As regras do Pashtunwali não permitem que um hóspede protegido seja entregue ao inimigo; mas as mesmas regras permitem que o dono da casa, com honra, impeça o hóspede de praticar qualquer ação que ponha em risco a família e a casa que o abrigam. No passado, os Talibã já prenderam Bin Laden. E têm repetido inúmeras vezes que acederão à exigência dos EUA (de não fazer do Afeganistão uma base segura para a Al-Qaeda). Basta, para esse acordo, que EUA e OTAN retirem todos os seus soldados do Afeganistão. A dificuldade está em que os EUA, até agora, fixaram uma data para a retirada. Mas ainda não aceitaram formalmente o acordo com os afegãos.

2. A segunda questão crucial na avaliação da política dos EUA para o Afeganistão é o modo como os afegãos reagem aos programas de ação cívica que os EUA querem implantar lá.

O Afeganistão é país fechado, de poucos recursos, com povo que sofre a desgraça de guerra praticamente contínua há trinta anos. Há muitos doentes e feridos. A fome é ameaça constante e próxima. As estatísticas são aterrorizantes: mais de um, de cada três afegãos, vive com menos de 45 centavos de dólar por dia; praticamente um, de cada dois afegãos, vive abaixo da linha da pobreza; e mais de uma, de cada duas crianças em idade pré-escolar, sofre de subnutrição. São as que têm sorte. Uma de cada cinco crianças morre antes de chegar aos cinco anos. Claro que os afegãos precisam de ajuda. Então, os EUA concluem, eles receberão com gratidão os esforços norte-americanos para ajudá-los. Observadores independentes, contudo, já sabem que não, que os afegãos não são gratos aos EUA. Baseados em 400 entrevistas, pesquisadores da Tufts University constataram que “os afegãos têm percepção altamente negativa dos projetos de ajuda e dos atores daqueles projetos.” É indispensável saber por que.

A causa, parece-me, é que os Talibã entendem, dos discursos “ocidentais” sobre ações e projetos de ação cívica, que essa “ação cívica” é uma espécie de arma de guerra e força de ocupação. Os afegãos aprenderam sobre “ação cívica” com os russos, há muito tempo. E o general David Petraeus declarou, sem meias palavras, nos seus tempos de Iraque, que “Minha principal munição nessa guerra é o dinheiro”. Muitos afegãos comuns veem os programas de ação cívica dos EUA exatamente como Petraeus os descreveu – como arma de controle e conquista. E, se não colaboram com as ações dos Talibã contra esta “ajuda”, certamente as apoiam ou, no mínimo, as toleram.

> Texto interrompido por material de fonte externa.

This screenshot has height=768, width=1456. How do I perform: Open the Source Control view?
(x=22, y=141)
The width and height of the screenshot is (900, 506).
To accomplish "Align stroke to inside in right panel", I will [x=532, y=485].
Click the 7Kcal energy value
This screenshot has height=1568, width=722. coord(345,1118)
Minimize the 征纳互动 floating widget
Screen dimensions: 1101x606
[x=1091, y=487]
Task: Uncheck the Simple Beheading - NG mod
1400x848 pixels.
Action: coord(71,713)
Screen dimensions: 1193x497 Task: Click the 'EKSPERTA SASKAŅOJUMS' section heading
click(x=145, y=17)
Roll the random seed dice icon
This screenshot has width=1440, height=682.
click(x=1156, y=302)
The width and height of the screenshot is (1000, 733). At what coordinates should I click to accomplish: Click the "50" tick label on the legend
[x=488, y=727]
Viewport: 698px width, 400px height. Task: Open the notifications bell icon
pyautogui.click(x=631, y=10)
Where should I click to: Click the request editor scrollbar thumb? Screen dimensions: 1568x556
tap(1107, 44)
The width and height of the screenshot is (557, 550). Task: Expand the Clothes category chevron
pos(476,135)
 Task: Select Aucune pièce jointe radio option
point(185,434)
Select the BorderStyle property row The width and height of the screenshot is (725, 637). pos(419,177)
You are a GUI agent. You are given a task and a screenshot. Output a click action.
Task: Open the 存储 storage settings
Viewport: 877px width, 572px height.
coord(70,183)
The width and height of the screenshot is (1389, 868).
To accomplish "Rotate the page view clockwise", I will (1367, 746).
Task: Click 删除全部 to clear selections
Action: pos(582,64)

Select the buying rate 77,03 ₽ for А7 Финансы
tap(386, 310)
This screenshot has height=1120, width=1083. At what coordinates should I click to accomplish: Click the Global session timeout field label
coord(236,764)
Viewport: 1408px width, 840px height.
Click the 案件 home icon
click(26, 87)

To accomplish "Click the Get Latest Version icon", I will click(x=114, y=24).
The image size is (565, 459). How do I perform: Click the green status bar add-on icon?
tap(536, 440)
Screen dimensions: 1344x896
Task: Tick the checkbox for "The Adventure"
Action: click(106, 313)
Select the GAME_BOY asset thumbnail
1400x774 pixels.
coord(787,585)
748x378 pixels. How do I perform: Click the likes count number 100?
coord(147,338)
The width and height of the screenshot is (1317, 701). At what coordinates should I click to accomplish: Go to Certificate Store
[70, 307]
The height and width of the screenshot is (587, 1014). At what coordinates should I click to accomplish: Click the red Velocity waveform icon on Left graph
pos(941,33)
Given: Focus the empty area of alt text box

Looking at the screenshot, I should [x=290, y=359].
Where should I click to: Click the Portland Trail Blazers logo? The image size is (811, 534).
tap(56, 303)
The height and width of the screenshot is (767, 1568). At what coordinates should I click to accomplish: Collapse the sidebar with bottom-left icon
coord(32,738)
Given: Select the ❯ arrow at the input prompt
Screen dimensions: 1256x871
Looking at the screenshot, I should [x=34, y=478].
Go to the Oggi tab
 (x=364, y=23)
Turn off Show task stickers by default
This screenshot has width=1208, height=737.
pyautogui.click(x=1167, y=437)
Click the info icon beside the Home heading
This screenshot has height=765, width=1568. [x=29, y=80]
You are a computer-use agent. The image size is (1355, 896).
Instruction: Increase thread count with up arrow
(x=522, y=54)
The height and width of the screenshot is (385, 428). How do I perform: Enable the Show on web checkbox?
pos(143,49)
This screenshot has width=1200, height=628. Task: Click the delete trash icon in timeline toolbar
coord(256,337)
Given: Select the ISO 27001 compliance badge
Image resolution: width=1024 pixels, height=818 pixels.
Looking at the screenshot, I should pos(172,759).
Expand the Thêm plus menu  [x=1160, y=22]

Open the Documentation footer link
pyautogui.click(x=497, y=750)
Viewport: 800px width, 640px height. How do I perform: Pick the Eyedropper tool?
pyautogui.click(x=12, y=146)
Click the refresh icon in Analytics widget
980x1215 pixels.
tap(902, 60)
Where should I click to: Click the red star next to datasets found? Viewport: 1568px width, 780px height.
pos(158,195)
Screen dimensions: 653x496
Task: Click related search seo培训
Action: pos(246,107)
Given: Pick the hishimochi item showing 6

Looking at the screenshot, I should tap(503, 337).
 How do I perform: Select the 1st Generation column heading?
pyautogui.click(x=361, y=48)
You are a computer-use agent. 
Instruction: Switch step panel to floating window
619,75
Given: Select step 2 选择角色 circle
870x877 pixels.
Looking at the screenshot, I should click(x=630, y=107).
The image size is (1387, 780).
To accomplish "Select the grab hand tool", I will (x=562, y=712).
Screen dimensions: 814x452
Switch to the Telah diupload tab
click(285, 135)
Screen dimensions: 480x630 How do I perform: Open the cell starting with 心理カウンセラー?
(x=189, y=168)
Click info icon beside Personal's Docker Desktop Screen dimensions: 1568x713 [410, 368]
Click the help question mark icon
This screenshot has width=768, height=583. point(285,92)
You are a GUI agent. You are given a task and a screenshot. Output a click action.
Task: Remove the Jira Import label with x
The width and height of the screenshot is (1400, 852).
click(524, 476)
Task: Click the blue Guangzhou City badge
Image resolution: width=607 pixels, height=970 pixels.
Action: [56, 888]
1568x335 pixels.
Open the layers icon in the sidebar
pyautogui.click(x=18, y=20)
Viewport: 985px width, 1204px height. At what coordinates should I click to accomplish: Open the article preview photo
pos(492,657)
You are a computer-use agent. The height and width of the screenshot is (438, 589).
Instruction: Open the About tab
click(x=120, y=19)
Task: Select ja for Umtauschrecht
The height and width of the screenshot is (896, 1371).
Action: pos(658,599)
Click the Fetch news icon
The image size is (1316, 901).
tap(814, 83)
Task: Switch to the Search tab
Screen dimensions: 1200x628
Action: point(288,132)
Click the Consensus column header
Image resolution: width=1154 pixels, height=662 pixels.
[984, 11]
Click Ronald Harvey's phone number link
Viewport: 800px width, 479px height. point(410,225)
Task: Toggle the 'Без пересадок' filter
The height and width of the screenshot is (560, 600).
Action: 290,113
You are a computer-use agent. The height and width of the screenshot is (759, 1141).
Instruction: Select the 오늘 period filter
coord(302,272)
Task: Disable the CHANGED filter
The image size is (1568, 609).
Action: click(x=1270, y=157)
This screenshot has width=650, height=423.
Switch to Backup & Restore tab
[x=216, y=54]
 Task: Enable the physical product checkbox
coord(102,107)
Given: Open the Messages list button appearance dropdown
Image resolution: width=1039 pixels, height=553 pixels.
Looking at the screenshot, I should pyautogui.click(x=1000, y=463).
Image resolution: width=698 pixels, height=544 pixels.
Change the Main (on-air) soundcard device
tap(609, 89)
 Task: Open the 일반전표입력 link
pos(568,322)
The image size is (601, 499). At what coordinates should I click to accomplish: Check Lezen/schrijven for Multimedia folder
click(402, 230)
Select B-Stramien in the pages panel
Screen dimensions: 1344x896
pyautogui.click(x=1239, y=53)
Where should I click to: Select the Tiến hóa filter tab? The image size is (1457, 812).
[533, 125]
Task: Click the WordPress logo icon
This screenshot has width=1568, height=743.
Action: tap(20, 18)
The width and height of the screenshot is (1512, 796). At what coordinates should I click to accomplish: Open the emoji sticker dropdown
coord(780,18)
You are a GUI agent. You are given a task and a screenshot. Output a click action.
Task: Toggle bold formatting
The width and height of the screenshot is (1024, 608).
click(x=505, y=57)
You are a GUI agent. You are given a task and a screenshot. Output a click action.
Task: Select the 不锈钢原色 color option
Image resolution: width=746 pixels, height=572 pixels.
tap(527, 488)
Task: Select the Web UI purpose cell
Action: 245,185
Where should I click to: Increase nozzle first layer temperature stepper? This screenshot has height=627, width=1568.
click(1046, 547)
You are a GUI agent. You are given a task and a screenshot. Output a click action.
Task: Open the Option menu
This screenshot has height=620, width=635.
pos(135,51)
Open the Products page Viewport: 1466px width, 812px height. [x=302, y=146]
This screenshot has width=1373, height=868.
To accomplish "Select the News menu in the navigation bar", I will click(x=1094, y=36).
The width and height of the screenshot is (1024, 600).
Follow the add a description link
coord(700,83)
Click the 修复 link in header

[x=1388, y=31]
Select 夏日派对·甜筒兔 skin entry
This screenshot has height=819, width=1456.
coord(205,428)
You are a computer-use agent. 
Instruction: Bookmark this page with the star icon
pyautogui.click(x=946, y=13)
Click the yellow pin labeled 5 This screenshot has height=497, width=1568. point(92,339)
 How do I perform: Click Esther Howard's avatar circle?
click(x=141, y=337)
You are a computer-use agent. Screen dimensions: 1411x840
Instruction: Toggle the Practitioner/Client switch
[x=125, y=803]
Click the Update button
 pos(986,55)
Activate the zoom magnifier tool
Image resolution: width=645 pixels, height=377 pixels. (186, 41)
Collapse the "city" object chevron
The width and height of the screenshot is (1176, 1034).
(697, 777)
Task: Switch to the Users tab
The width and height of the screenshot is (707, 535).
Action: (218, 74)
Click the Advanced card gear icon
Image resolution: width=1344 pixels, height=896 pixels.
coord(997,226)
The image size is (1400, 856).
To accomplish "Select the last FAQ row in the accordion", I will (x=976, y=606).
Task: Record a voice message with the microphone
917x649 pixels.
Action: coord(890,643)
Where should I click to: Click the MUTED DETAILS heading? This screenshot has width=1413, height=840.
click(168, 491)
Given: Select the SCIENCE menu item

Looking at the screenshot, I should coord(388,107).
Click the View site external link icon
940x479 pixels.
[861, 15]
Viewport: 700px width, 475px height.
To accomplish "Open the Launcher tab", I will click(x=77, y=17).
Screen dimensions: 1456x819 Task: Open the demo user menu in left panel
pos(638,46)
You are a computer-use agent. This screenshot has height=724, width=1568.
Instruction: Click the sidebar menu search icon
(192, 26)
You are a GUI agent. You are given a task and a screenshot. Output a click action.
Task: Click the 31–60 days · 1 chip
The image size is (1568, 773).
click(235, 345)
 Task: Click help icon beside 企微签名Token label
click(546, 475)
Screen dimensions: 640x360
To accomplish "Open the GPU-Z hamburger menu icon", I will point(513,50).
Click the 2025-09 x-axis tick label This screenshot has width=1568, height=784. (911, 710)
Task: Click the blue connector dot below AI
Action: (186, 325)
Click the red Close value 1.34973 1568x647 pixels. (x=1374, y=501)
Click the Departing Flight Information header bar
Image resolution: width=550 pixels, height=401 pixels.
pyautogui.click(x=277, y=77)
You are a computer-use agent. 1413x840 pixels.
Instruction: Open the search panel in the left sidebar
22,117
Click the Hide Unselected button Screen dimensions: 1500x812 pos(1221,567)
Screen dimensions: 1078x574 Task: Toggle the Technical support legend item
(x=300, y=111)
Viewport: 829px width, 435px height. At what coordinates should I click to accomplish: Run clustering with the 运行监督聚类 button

Para entender esse processo, é útil lembrar o que houve no Vietnã. Também lá, os EUA descobriram que as pessoas ressentiam-se com o que viam e não poucas vezes aliaram-se aos inimigos dos EUA, equivalentes locais dos Talibã: os vietminh, ou, como foram chamados, os vietcong. Os vietminh mataram funcionários, professores e médicos, destruíram também obras que beneficiavam o país. Para os estrangeiros, a violência deles acabaria por torná-los odiados pela população. Não aconteceu assim. Como o governo de Cabul, o regime do Vietnã do Sul era tão corrupto e predatório que poucos o apoiavam, mesmo que os beneficiasse.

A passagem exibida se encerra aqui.